Cefpodoxime failed to meet treatment potential for acute cystitis in women
Hooton TM. JAMA. 2012;307:583-589.
Compared with standard therapy ciprofloxacin for acute uncomplicated cystitis in women, cefpodoxime did not meet noninferiority criteria in a randomized trial. Therefore, researchers from the University of Miami and the University of Washington do not support cefpodoxime as first-line therapy in this patient population.

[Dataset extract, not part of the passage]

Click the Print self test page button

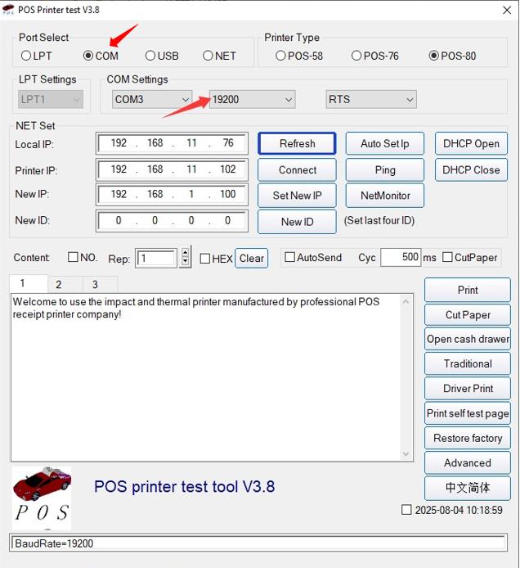(x=468, y=413)
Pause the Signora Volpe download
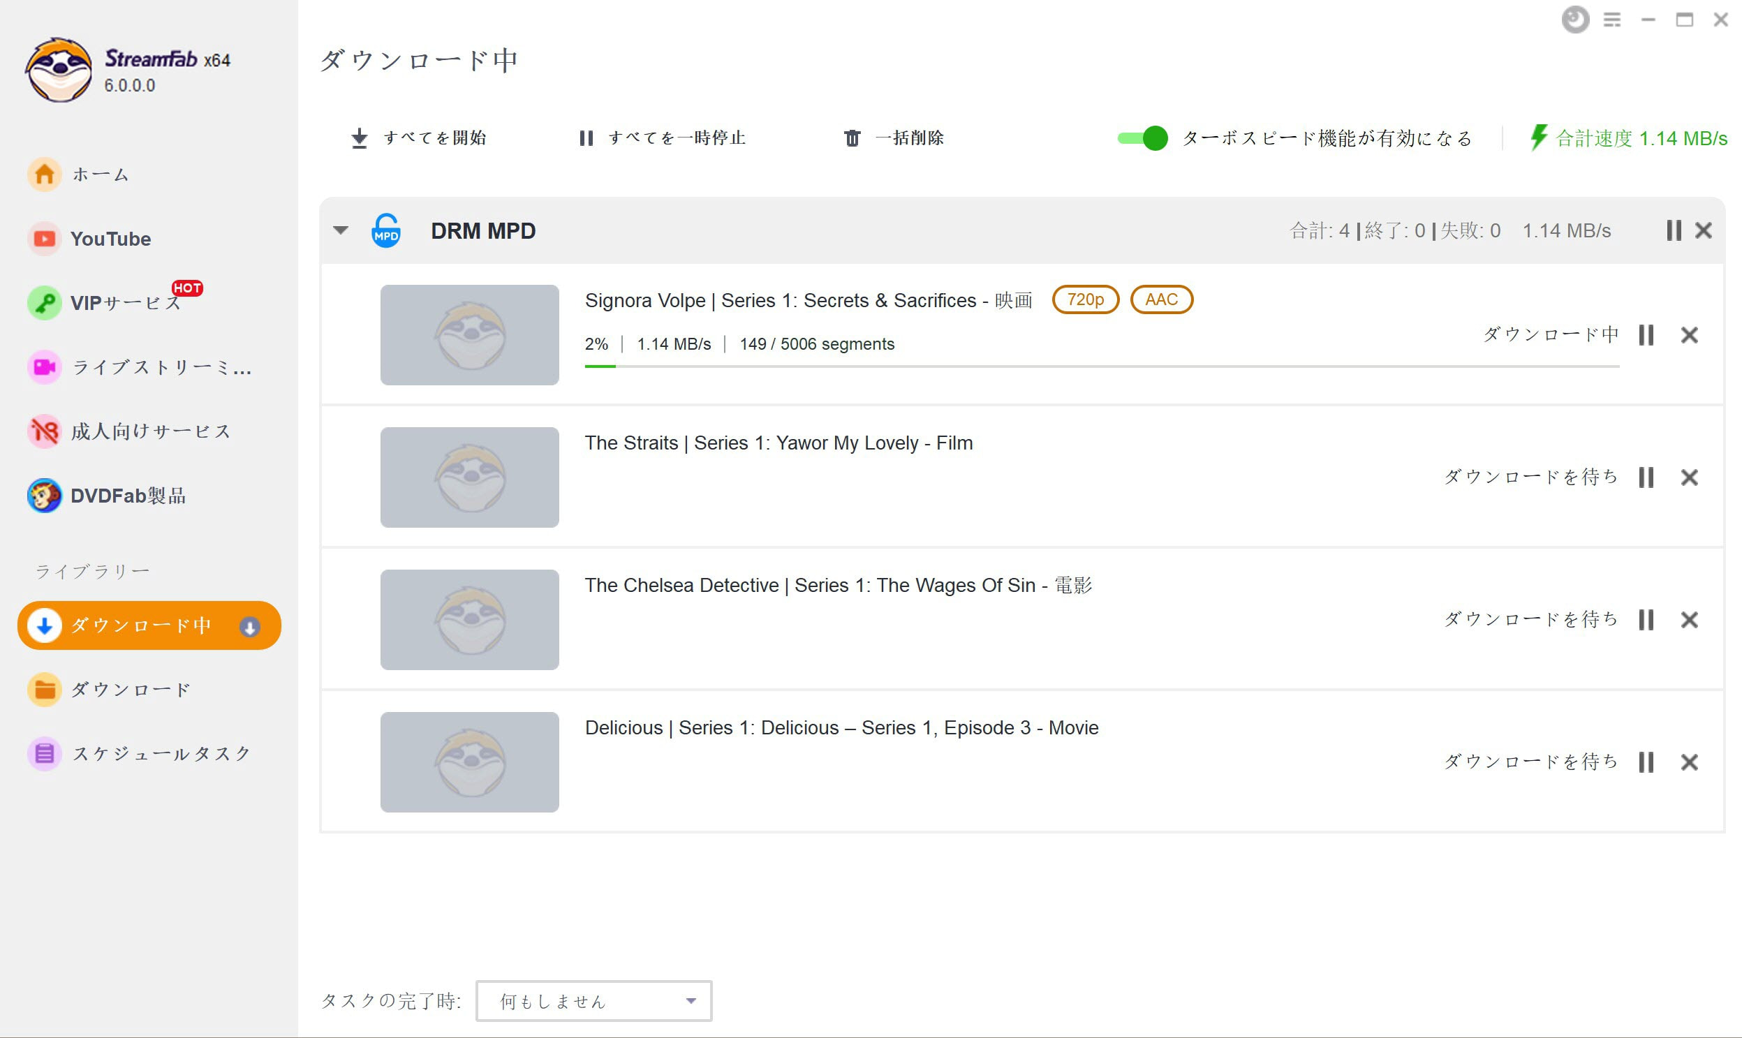The height and width of the screenshot is (1038, 1742). [1646, 335]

Thomas M. Hooton, MD, of the University of Miami, and colleagues set out to assess whether cefpodoxime would have clinically acceptable efficacy and tolerance compared with standard therapy ciprofloxacin. The researchers hypothesized that cefpodoxime would be noninferior to ciprofloxacin by a 10% margin.
“Although extended-spectrum cephalosporins such as cefpodoxime have good activity against [urinary tract infection] pathogens, the expected efficacy with beta-lactam drugs has in general been low compared with trimethoprim-sulfamethoxazole or fluoroquinolones,” the researchers wrote in the study. “We have speculated that the lower clinical response with beta-lactams compared with other first-line antimicrobials may be due to their poorer activity in eradicating the uropathogen from the vaginal flora.”
From 2005 to 2009, researchers evaluated data on 300 women aged 18 to 55 years. Half of the women were treated with 100 mg oral cefpodoxime twice daily for 3 days, and the second half were given 250 mg oral ciprofloxacin twice daily for 3 days. Outcomes were assessed between 5 and 9 days and between 28 and 30 days after therapy completion.
At 30-day follow-up, the overall clinical cure rate was 93% for ciprofloxacin compared with 82% for cefpodoxime. Moreover, cefpodoxime did not meet the noninferiority margin of 10% for achieving clinical cure.
Compared with a microbial cure rate of 96% with ciprofloxacin, the cure rate was 81% in women assigned cefpodoxime (difference of 15%; 95% CI, 8-23). Vaginal Escherichia coli colonization was observed at first follow-up in 40% of women assigned cefpodoxime vs. only 16% of women assigned ciprofloxacin.
“As recommended in recently published guidelines, nitrofurantoin, trimethoprim/sulfamethoxazole (except in areas where the resistance prevalence is known to be high), fosfomycin and pivmecillinam (not available in the United States) should be considered before fluoroquinolones and beta-lactams such as cefpodoxime for patients with uncomplicated cystitis,” the researchers wrote.
Disclosure: This research was supported by grants P01 DK053369 and SCOR P50 DK64540 from the National Institute of Diabetes and Digestive and Kidney Diseases.